Le projet de loi de finances pour 2011 prend en considération toutes les conséquences du vote de la loi n° 2010-2 du 5 janvier 2010 relative à la reconnaissance et l'indemnisation des victimes des essais nucléaires français. Les victimes civiles et militaires des essais peuvent déposer des dossiers de demande d'indemnisation instruits par un comité d'indemnisation dont le poids budgétaire est assuré par la mission « Défense ».
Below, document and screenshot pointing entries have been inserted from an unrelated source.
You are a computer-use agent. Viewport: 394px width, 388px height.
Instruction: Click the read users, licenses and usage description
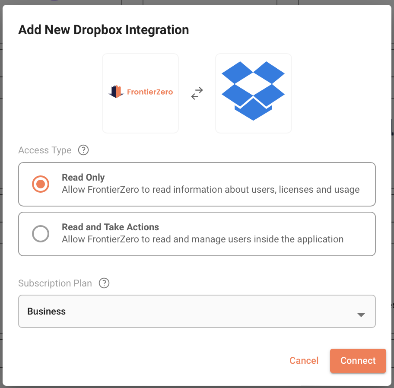[x=210, y=190]
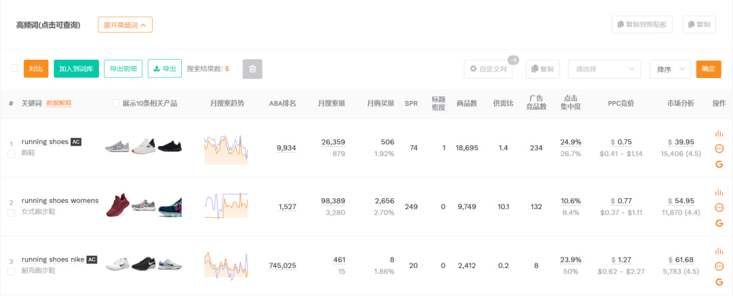
Task: Expand 展开高频词 section
Action: click(x=125, y=25)
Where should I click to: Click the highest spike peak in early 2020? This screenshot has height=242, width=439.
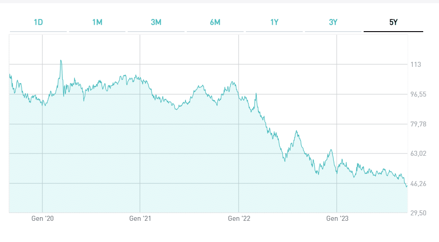(x=61, y=61)
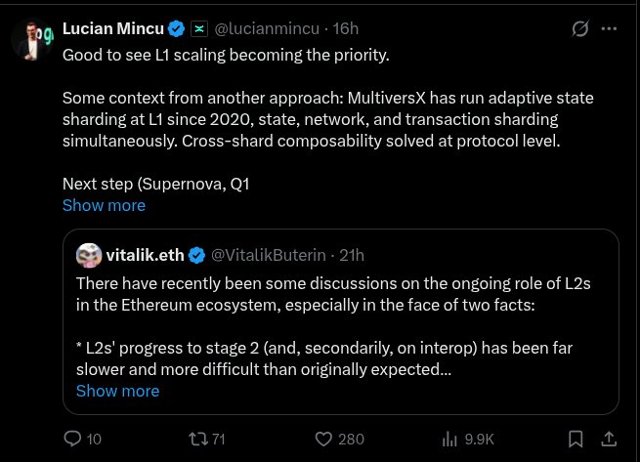
Task: Expand quoted vitalik.eth post with Show more
Action: click(x=117, y=391)
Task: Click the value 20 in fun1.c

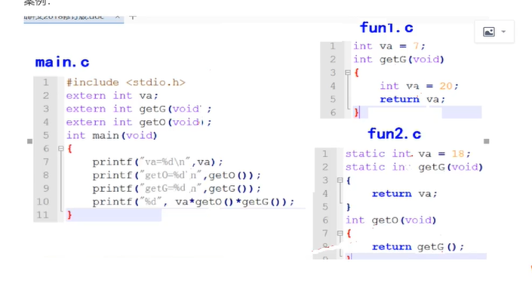Action: click(x=446, y=85)
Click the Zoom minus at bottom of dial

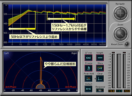click(120, 39)
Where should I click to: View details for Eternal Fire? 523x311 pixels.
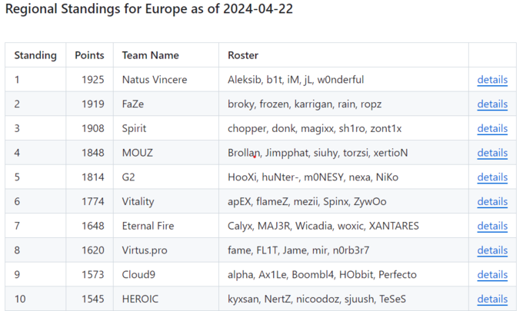point(492,227)
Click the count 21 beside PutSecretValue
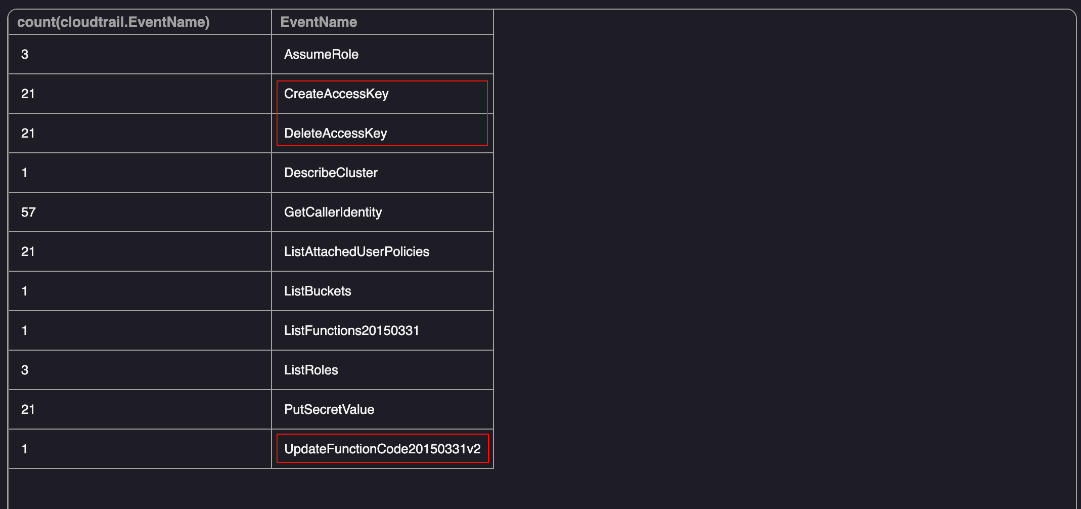The image size is (1081, 509). [x=28, y=410]
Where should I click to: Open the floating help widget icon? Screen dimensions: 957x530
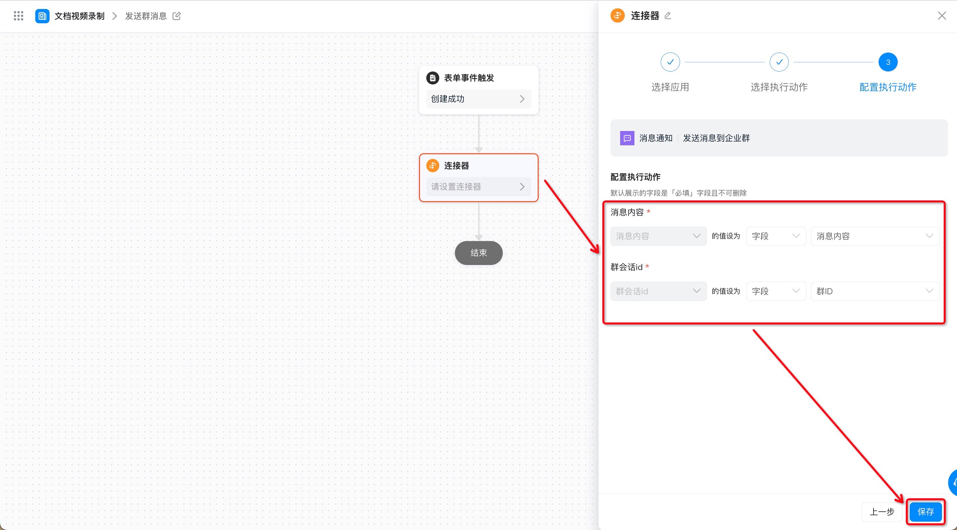pyautogui.click(x=953, y=482)
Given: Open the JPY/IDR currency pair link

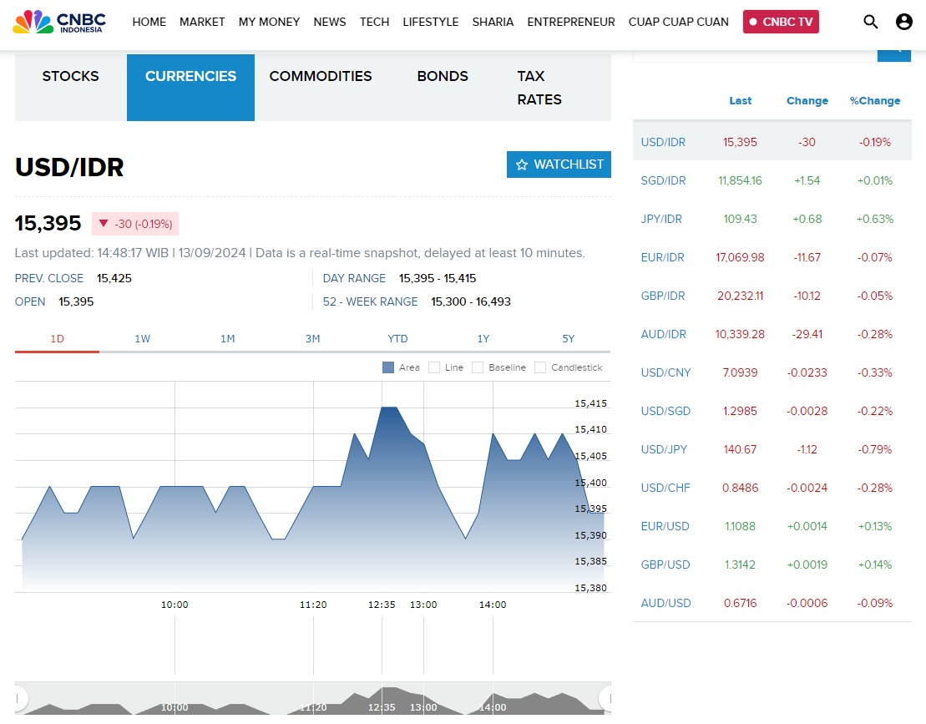Looking at the screenshot, I should tap(661, 219).
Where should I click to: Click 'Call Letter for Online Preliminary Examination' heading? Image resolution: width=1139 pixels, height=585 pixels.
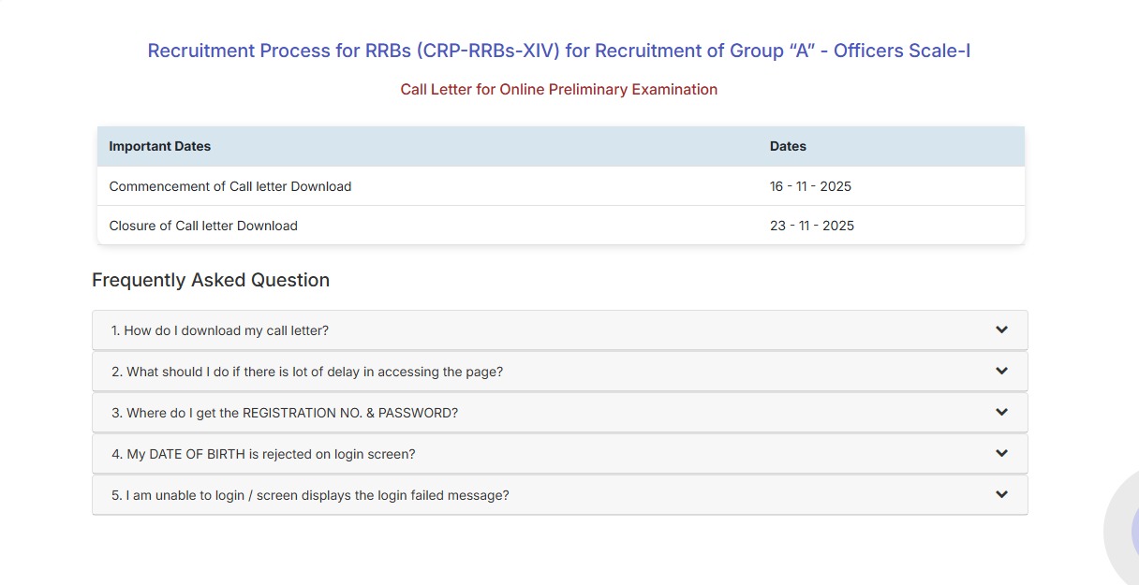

Afin de faire face à l'afflux de demandes, dont l'évaluation est encore à ce stade difficile comme l'avait indiqué la commission des affaires étrangères, de la défense et des forces armées lors de la discussion du projet de loi, il a été décidé de reconduire le montant de la provision votée en 2010, soit 10 millions d'euros. Votre rapporteur spécial tout en reconnaissant la nécessaire mise en place de provisions, souhaite que cette logique laisse rapidement place à une vision analytique plus avancée.

4. Des dossiers qui restent en attente de réponses

Parmi les dossiers aux conséquences budgétaires non négligeables, l'un a acquis une importance toute particulière ces dernières années à la suite de l'adoption de la loi n° 1999-882 du 18 octobre 1999 visant à substituer à l'expression « opérations effectuées en Afrique du Nord » les expressions « guerre d'Algérie » ou « combats en Tunisie et au Maroc » dans plusieurs dispositions du Code des Pensions Civiles et Militaires de Retraite : il s'agit de l'octroi du bénéfice de la « campagne double » aux anciens combattants d'Afrique du Nord, seule la campagne simple étant jusqu'alors accordée pour les opérations qui se sont déroulées entre 1952 et 1962.

Pour mémoire, le Conseil d'État, saisi par le ministre délégué aux anciens combattants de questions relatives aux contraintes juridiques auxquelles seraient soumises des dispositions tendant à attribuer le bénéfice de la « campagne double » pour les services accomplis en Afrique du Nord, avait rendu un avis le 30 novembre 2006.

Cet avis précisait que le bénéfice de la bonification dite de « campagne double », prévue au A de l'article R. 14 du Code des Pensions Civiles et Militaires de Retraite, doit, être attribué à ceux des ressortissants de ce code qui ont participé à des opérations de guerre, c'est-à-dire qui ont été exposés à des situations de combat.

Le Conseil d'État jugeait qu'il appartenait au ministre chargé des anciens combattants et au ministre du budget de définir les circonstances de temps et de lieu permettant d'identifier les situations de combat ouvrant droit au bénéfice de cette bonification.

Le secrétaire d'État à la défense et aux anciens combattants s'était alors engagé pour que soit préparé et publié un décret ouvrant le droit à la « campagne double » selon les critères retenus par le Conseil d'État. C'est ainsi qu'a été pris le décret n° 2010-890 du 29 juillet 2010 portant attribution du bénéfice de la campagne double aux anciens combattants d'Afrique du Nord.

L'article 3 du décret limite la possibilité de révision des retraites liquidées aux seules retraites liquidées à partir du 19 octobre 1999 soit le lendemain de l'entrée en vigueur de la loi du 18 octobre 1999 précitée. Lors de son audition à l'Assemblée nationale7(*), le secrétaire d'État à la défense et aux anciens combattants, tout en rappelant que le pouvoir règlementaire avait été au maximum de ce que la loi permettait, a fait savoir qu'il était favorable à ce qu'un point soit fait en 2011 sur les modalités d'application du décret et les éventuelles difficultés soulevées par celui-ci.

Le coût induit du décret devrait être globalement, sur les dix années à venir, de près de 0,6 million d'euros pour les pensionnés de l'État.